The former is found on deck at the rear of the ship. Most however, as on the Princess Louise, the mid-deck was on the one level and compartments only separated by timber partitions. The mid-deck takes up the most space of the ship's central portion. I say mid-central because at the front is the accommodation for the sailors. The mid-deck of our ship had an approximate length of 60 feet, a width of 20 to 24 feet and was not quite 7 feet high. Apart from the main hatch two other smaller hatches located at the front and rear led down to the mid-deck by means of stairs consisting of 10 steps each. The berths are fixed to the side walls, that is, sturdy bed frames 6-foot-long and 6 to

7-foot-wide, 2 above another with a boarded partition separating the next beds. They are open to the inside of the ship and fitted with only a light curtain. These berths are meant for 4, sometimes 5 people, meaning that everyone is tightly squashed next to each other. The space between the rows of berths serves to hold the luggage which on our ship was so crammed with boxes, suit cases, coat sacks, travelling bags, baskets, eating, drinking and other dishes so that only a narrow passage remained on both sides. It was so narrow that when two people approached each other they could hardly pass. Only a small amount of light reaches this area, being partly from the open hatches and partly from three sided pieces of glass which perforate the deck. This space accommodated around 148 people. Although many went on deck when the weather was reasonable, space there was also limited due to the large amount of rigging. Space on deck was also taken up by water kegs, meat containers, boxes and crates, so that it was hard to find a quiet spot especially when one also has to consider not to be in the way of the crew. In bad weather the deck provides no protection which we then had to find in mid deck and when the hatches were also closed to keep the rain at bay, it was the heat and 'mephitic haze' that made it unbearable.  Early at 6am it begins to get lively on board. The deck is washed and all objects there are generously doused with sea water of which, some passengers may also get their fair share.  At 7 am we get coffee (breakfast) at 12 noon lunch which consists of potatoes (as long as they last), legumes, sour cabbage (sauerkraut), pearl barley, grout, pudding and beef or pork. Of the former we got 4and the latter 3 times a week. Tea was at 7 pm.

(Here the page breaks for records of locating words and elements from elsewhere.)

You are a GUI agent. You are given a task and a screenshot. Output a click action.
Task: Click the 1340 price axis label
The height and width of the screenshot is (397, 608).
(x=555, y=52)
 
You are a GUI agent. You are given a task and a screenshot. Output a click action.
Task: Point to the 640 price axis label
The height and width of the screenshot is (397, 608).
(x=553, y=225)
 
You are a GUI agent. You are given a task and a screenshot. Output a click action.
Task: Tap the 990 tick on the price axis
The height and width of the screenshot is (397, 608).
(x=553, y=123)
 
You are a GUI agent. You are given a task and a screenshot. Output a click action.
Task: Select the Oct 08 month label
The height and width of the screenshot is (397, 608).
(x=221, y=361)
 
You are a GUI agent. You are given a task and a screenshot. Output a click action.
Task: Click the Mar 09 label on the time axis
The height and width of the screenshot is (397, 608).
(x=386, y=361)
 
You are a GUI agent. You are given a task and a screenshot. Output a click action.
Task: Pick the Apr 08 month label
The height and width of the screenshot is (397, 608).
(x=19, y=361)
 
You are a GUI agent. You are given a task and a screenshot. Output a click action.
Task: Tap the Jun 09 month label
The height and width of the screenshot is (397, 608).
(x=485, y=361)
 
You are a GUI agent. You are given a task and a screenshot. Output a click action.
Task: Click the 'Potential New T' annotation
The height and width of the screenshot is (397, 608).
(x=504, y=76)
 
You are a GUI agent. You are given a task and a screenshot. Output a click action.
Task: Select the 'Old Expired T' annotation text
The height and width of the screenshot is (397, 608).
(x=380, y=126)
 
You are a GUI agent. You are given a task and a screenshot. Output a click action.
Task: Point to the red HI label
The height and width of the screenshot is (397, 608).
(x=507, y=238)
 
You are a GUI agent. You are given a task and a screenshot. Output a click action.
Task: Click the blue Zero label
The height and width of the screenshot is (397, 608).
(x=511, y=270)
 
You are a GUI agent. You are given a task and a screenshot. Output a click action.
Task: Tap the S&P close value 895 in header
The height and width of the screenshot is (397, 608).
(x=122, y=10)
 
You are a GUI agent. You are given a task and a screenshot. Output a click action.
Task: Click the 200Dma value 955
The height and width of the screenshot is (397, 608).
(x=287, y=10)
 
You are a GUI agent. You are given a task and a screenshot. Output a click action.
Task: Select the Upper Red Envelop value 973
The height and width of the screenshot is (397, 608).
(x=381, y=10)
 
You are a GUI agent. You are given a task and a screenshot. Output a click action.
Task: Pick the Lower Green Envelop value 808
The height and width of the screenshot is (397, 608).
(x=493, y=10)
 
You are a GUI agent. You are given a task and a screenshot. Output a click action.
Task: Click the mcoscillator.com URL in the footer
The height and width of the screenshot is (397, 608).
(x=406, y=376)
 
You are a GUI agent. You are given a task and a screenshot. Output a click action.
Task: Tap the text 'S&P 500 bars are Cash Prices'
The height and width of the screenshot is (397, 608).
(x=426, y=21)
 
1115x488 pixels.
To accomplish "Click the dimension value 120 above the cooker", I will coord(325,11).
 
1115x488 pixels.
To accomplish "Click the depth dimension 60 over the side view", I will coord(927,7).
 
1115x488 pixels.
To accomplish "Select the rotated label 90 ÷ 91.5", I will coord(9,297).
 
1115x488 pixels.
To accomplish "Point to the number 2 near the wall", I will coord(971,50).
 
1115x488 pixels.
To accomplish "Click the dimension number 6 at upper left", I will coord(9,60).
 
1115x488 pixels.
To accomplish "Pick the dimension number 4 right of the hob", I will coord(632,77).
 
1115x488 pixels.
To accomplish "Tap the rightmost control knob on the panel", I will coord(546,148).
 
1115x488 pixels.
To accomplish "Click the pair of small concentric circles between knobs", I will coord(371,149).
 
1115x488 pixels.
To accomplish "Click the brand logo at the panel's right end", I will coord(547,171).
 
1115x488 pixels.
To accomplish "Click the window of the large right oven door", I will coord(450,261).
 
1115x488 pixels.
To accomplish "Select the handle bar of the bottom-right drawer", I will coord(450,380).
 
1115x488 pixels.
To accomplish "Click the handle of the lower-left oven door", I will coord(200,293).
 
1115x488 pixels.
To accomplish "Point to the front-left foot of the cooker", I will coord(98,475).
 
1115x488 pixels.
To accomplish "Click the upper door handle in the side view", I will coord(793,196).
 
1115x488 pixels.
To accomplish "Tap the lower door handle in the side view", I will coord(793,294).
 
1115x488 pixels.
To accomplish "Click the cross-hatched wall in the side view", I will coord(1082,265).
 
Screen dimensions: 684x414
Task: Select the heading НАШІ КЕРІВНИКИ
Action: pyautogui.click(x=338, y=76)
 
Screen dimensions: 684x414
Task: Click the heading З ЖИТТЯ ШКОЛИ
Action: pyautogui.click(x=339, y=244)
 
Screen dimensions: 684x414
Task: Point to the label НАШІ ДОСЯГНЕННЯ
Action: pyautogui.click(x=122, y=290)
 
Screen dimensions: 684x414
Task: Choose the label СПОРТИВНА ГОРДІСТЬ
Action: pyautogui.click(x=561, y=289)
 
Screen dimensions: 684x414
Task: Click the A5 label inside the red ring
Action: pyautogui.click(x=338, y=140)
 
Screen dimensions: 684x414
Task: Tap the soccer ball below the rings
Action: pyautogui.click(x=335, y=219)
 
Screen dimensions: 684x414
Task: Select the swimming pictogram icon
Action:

The distribution of food was managed by one of our committee members who devised a distribution system in which the master baker, the so-called 'Backmeister' was responsible for his group of people we called the 'Back' (bake). Each 'Back' had between 12 and 18 persons or buddies, representing around 4 berths which were then responsible for the further food distribution amongst themselves funny.  The office of 'Backmeister was a very unpleasant one and the participant was always glad when his week was over. This was because not only did it require a lot of effort to keep his buddies of his 'Back' happy, but there was always someone complaining. Furthermore, during stormy weather it was often difficult to deliver the food unscathed. Many a hapless 'Backmeister' fell spread eagled with all the food landing at the feet of one of his unlucky, yet still hungry 'Back' buddy. Our meals were generally quite good considering the provisions available, but here,  the initial preparations and groundwork was quite bad. Since the Princess Louise was the first ship its owner had fitted out for transporting emigrants, he no doubt wanted to distinguish himself with the choice of provisions, and it can't be denied that he did what he could in that the provisions were in abundant supply as well as being of a high standard.

In this regard there wouldn't be a complaint if only they were better administered. According to our contract however it was not the captain who had the overall authority over the provisions but a committee designated from our company which was responsible for a number of bad decisions. In one instance for example things were so badlv packed that despite serious attempts made by several passengers no objects or orderly system could be found. Secondly it was verv difficult to instill some overall control which caused some discontent within our company itself. One of our committee members declared himself the spokesperson for the owner and felt obliged to side with him in regard to any pending compensation. The distribution of Butter (1/2 pound per person) p.13 sugar (1/4 pound), wine (3/16 Quart) happened on a weekly basis. Water (¾ Quart) daily and bread or ships toast according to need. The last two items seemed the most important and often gave cause for disconcert. For the water, many bad kegs were chosen which after a short time turned out to be sour, turbid or thick like oil, often fouled and smelling rancid.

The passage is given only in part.